Le donne turche in piazza a Istanbul, il 20 marzo scorso, contro la decisione di Erdogan di ritirare il paese dalla Convenzione contro la violenza sulle donne (Ansa)

La denuncia

“In Turchia noi donne viviamo ogni giorno come fosse una battaglia”

Valeria Sforzini

"Bruciate, sepolte vive, affogate. Sono uccise nei modi più brutali. Ho perso la fiducia e non penso più che abbia un senso restare per combattere”. La testimonianza di una ragazza di Ankara

“Sentivamo voci a riguardo da un anno, ma è da quest’estate, complice il lockdown, che abbiamo capito che la cosa stava diventando seria. Come è successo in tutti i paesi, le violenze domestiche sono aumentate di molto”. Ela Altay è una studentessa di 25 anni nata e cresciuta ad Ankara. Nel corso della sua vita ha avuto modo di studiare e di vivere in città e paesi diversi, da Parigi, a Venezia ad Amsterdam, dove sta concludendo un master in archeologia. Ogni volta che rientrava a casa, trovava il suo paese cambiato. Da un anno è tornata a vivere nella capitale. “Cerco di informarmi lo stretto indispensabile – racconta – per la mia salute mentale non leggo molto i giornali. Le cose stanno andando in modo terribile in Turchia ed è difficile distinguere le notizie vere da quelle dirottate dal regime”. Il ritiro deciso dal presidente Recep Tayyip Erdogan dalla Convenzione di Istanbul non è stato un evento inaspettato. “Mi sarei stupita se fosse successo il contrario”, spiega. 

 

Come riporta il sito Kadin Cinayetlerini Durduracagiz, “Fermiamo i femminicidi”, sono state circa 300 le donne uccise in Turchia nel 2020, e altre 171 sono morte in circostanze sospette. “Queste donne sono state ammazzate nei modi più brutali: bruciate, sepolte vive, affogate – continua  Ela – Se fino a qualche giorno fa gli uomini che picchiavano le loro mogli smettevano appena prima di ucciderle per timore delle conseguenze, adesso non hanno più ragione di fermarsi. Oggi io non prenderei un taxi da sola. O, se lo facessi, avviserei qualcuno prima. Valuto bene i quartieri che frequento.

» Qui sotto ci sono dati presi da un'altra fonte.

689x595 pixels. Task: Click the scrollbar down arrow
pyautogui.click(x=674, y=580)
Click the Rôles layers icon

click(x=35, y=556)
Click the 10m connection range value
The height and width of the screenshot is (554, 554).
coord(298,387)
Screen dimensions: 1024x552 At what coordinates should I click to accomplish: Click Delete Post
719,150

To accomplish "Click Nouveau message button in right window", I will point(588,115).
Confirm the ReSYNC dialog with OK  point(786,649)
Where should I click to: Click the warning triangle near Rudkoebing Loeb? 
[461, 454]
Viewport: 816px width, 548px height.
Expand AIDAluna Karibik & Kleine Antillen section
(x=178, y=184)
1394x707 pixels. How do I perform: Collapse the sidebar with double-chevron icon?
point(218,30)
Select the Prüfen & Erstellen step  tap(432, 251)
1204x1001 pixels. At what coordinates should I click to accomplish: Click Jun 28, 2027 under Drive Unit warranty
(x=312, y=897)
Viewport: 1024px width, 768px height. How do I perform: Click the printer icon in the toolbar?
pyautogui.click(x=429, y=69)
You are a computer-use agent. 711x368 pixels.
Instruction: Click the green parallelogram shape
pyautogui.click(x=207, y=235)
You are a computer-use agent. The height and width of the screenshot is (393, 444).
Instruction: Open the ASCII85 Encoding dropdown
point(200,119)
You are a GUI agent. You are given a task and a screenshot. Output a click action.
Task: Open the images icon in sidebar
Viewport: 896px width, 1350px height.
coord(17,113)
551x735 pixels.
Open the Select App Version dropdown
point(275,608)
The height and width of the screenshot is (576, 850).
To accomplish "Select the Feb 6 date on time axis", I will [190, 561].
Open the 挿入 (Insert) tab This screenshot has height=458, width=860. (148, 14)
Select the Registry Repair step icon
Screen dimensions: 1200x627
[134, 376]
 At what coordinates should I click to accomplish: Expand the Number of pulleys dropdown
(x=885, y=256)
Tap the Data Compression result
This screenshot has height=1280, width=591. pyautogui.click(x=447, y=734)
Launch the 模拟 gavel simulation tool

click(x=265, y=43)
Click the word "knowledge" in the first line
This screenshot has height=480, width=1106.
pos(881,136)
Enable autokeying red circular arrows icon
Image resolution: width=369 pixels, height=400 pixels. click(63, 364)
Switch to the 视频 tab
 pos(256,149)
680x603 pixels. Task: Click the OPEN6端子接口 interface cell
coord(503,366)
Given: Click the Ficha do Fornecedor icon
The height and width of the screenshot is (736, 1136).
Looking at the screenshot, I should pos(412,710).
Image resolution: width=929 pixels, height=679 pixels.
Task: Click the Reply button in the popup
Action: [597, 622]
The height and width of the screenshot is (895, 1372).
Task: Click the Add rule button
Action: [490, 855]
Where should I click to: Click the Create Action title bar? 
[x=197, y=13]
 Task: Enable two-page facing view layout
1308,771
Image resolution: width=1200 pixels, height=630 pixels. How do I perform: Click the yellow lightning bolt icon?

Ma è come se mi avessero tolto la possibilità di scegliere. Io sono una donna, mi sento una donna, ma non mi sento libera di camminare per strada con sicurezza, muovere i capelli o sorridere in un certo modo”. 

 

Il giorno in cui la Turchia ha formalizzato l’uscita dalla convenzione di Istanbul, le donne e le associazioni femministe sono scese in piazza a protestare, da Istanbul a Izmir. Ela Altay non si è unita alle proteste per paura delle conseguenze: “Ero sola – racconta – non c’era mia zia, con cui di solito partecipo alle manifestazioni, le mie amiche non si trovavano ad Ankara e io non mi sentivo al sicuro, non sapevo dove nascondermi nel caso in cui la situazione fosse degenerata. Oggi protestare in Turchia è un privilegio. Manifestare nella capitale non è come farlo a Istanbul, che è molto più aperta. Ma vivo ogni giorno come se fosse un campo di battaglia e il ritiro dalla Convenzione di Istanbul è come sentirsi dire che non puoi essere trattata equamente”. 

 

Figlia di professori universitari, Ela Altay ha potuto vedere il mondo conoscere realtà diverse da quella turca. “Dieci anni fa essere istruiti e fare parte dell’accademia aveva un valore, oggi i professori universitari e i giornalisti sono in prigione, esprimere un’opinione o contestare il governo sono atti sovversivi – racconta – Leggere, informarsi e avere una propria idea delle cose non conviene più. In metropolitana i libri sono scomparsi”. Cresciuta in una famiglia atea, si è confrontata negli ultimi anni con un inasprimento delle convenzioni sociali legate al tentativo del governo di andare incontro alle richieste della fetta più estremista della popolazione. “La pressione cresce e si moltiplica con il tempo, l’ho notato dalle piccole cose – spiega – Sono atea al cento per cento, ma non posso essere completamente me stessa in pubblico.

 

Non ho nulla contro la religione, ma non capisco perché non credere implichi essere tagliati fuori dalla società”. Il futuro della studentessa non è in Turchia, ma le opzioni non sono molte. “Ho perso la fiducia e non penso più che abbia un senso restare per combattere – racconta – Ma le alternative sono poche. La crisi economica sta distruggendo il paese e tutta la popolazione ne sta soffrendo. Gli stipendi delle persone bastano a malapena per pagare l’affitto”. Il crollo della lira turca e il cambio ai vertici della Banca centrale ne sono una prova.